◆ **THE DATA**:
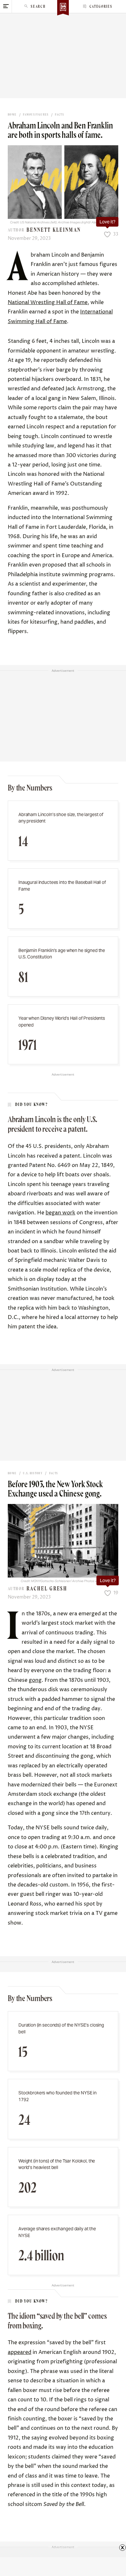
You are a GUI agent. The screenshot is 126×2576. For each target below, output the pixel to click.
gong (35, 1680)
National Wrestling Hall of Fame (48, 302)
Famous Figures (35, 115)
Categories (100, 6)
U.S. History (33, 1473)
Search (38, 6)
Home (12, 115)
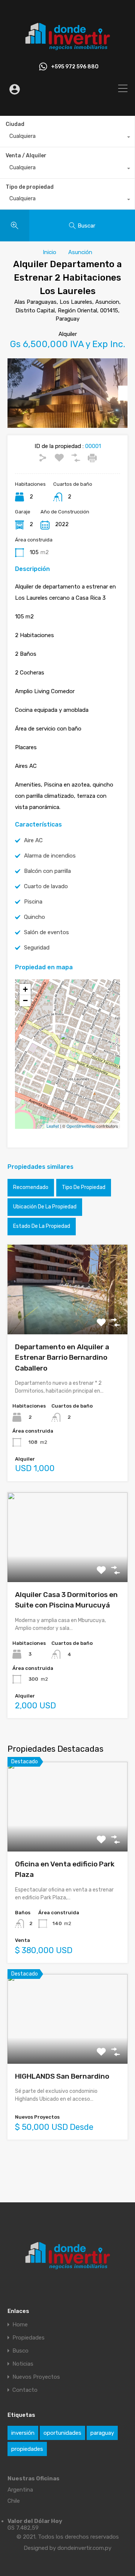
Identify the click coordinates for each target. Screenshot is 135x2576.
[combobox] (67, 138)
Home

◆ **GOAL OF THE EXERCISE**: Could you reproduce exactly, and only, the lines from the one containing "U.S. History (33, 1473)" through the end of the records above, both included, while leaving out the pictures?

◆ **YOUR SOLUTION**:
U.S. History (33, 1473)
Search (38, 6)
Home (12, 115)
Identify the click coordinates for each target. Screenshot is 135x2576.
[combobox] (67, 138)
Home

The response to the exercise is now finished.